IDRC support for Chilean social scientists during the dark years of the military dictatorship helped nurture a core group of researchers ready to set their country on the road to democracy.

Few scholars were more under threat than social scientists, whose probing work often challenged the regimes themselves. About 3,000 social scientists left Chile after the 1973 coup. In 1980, more than 500 professors were fired from Chilean universities in a single semester.

The suppression of social science research menaced lives and livelihoods — and undercut the region’s prospects for future development.

IDRC responded by approving a special program of grants to research centres and individual researchers in Chile. Support also went to researchers in Argentina and Uruguay, which were in similar turmoil. The goal: preserve the spirit and skills of independent inquiry against determined and entrenched military dictatorships.

Research on diverse topics

Funding from IDRC enabled researchers at the Corporación de Investigaciones Económicas para Latinoamérica (CIEPLAN), as well as in other vulnerable institutions, to pursue research on diverse topics. These included economic policy, education, and urban and rural development. IDRC joined forces with the Swedish International Development Cooperation Agency and the Washington-based Inter-American Foundation in this program of support, which funded CA$3 million of research between 1978 and 1986.

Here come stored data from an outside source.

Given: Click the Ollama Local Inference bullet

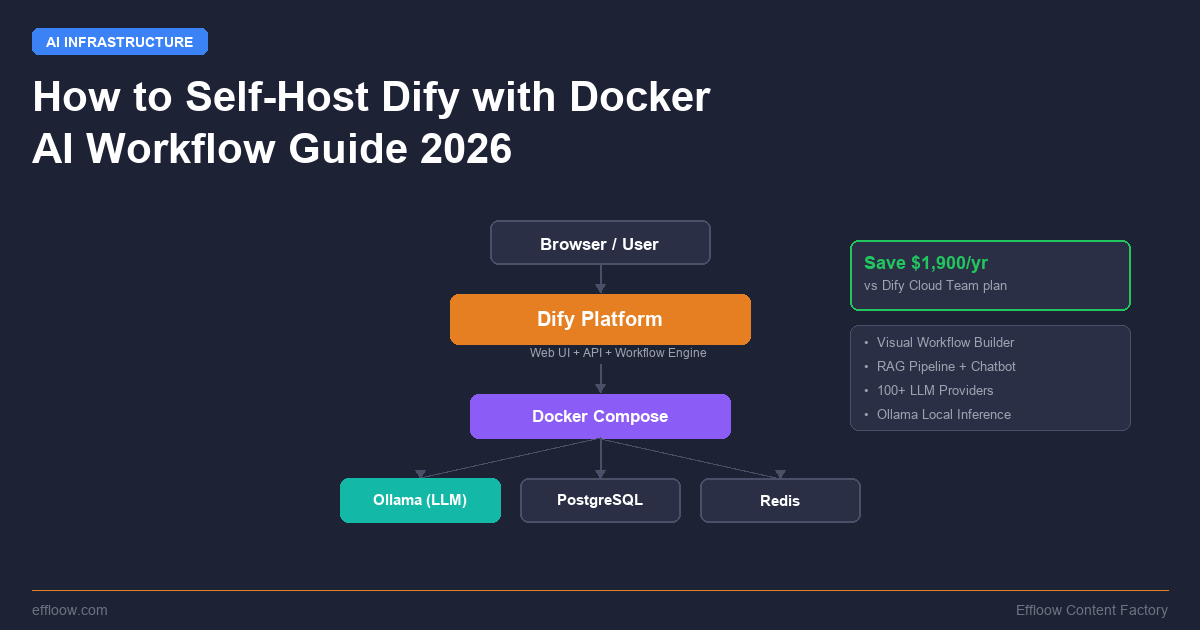Looking at the screenshot, I should pos(943,414).
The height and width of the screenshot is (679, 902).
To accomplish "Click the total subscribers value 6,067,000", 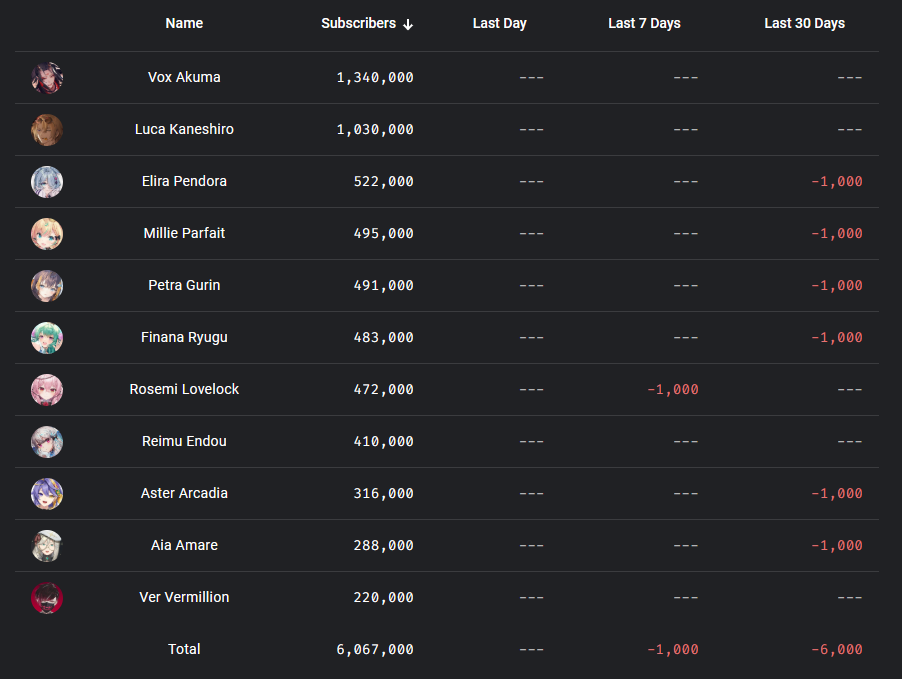I will [375, 649].
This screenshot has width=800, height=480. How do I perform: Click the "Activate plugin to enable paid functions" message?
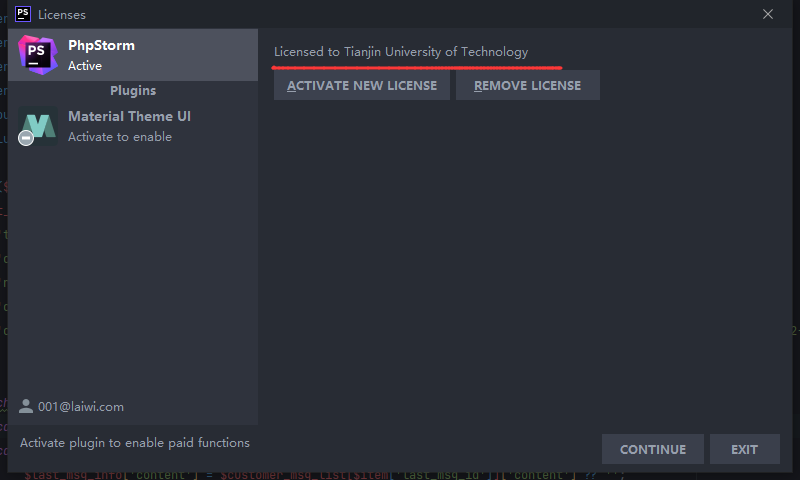coord(135,442)
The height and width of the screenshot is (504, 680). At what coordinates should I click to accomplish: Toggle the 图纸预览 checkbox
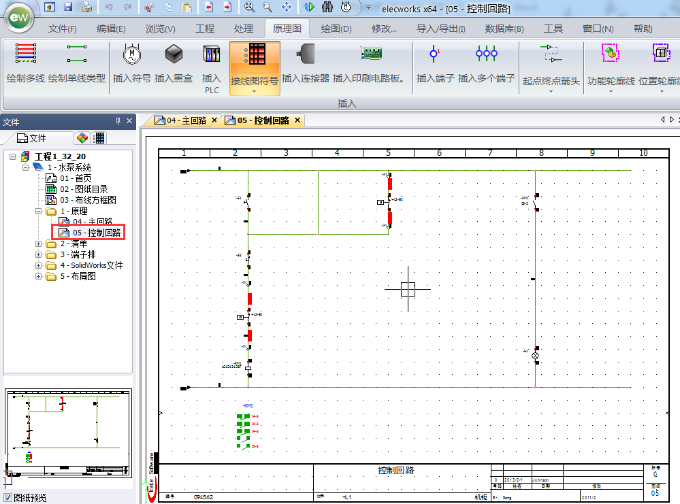(x=8, y=497)
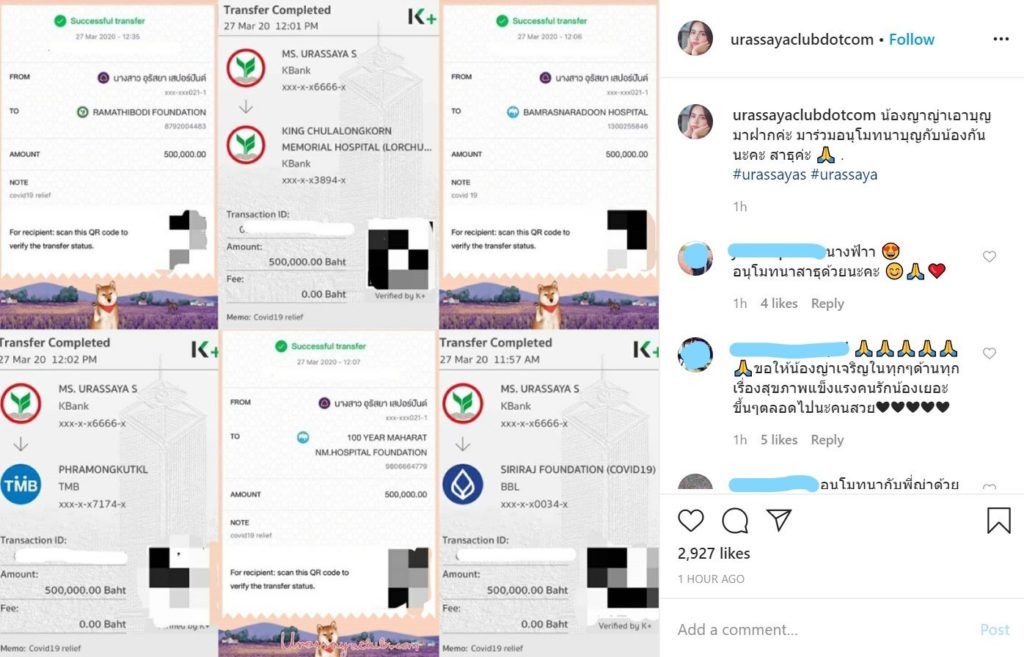Screen dimensions: 1024x657
Task: Open the #urassaya hashtag
Action: (x=844, y=174)
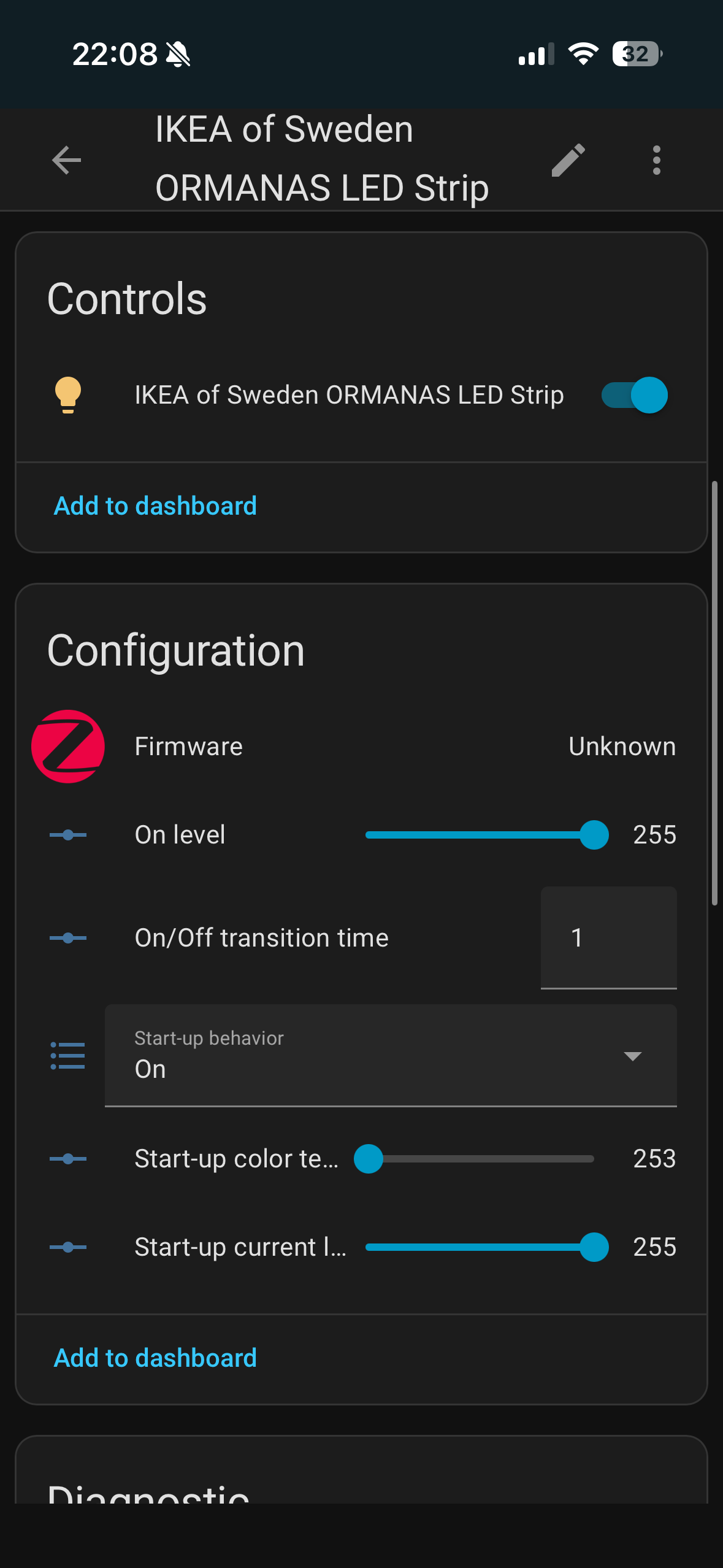
Task: Tap the On level slider icon
Action: [x=68, y=835]
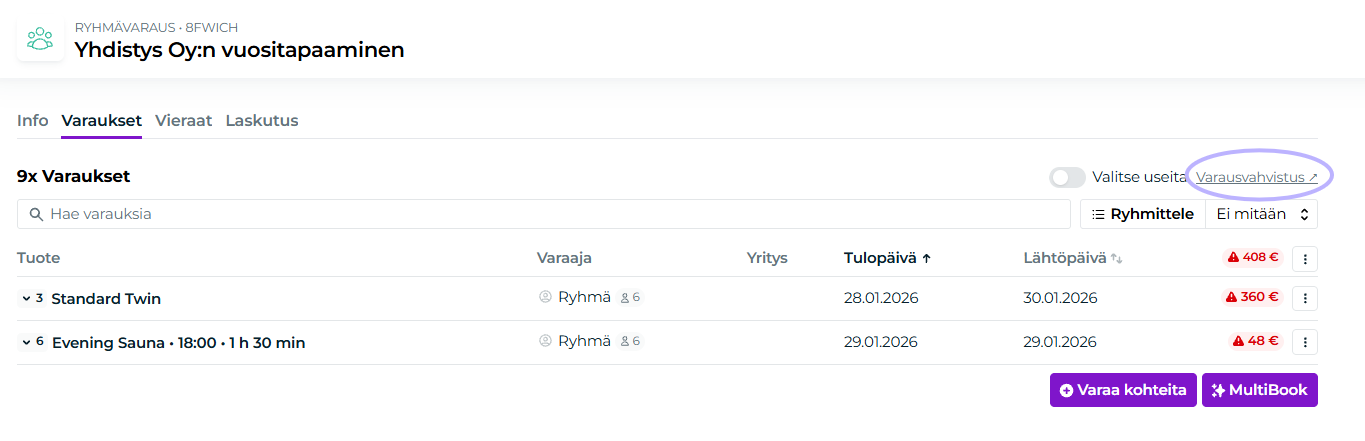Open Standard Twin row three-dot menu
The height and width of the screenshot is (441, 1365).
coord(1304,298)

“What IDRC represents in Chile… is how it is possible to keep ideas alive,” says Ricardo Lagos, a former CIEPLAN economist who went on to play a key role in Chile’s democratic and economic revival. He served as Chile’s president from 2000 to 2006.

These ideas had a real impact. The work of these researchers contributed to the difficult transition to democracy. For example, CIEPLAN studies showing that inflation rates were higher than the dictatorship claimed are credited with establishing the democratic movement’s economic credentials and bringing Chile’s private sector onside.

Some of the recipients of IDRC grants later assumed senior posts in post-dictatorship governments. Among them is Alejandro Foxley, Chile’s former foreign minister. CIEPLAN’s key players, he says, were “the very same group of people who, when we recovered freedom and democracy in Chile, [went on to hold] key positions in the last four democratic governments.”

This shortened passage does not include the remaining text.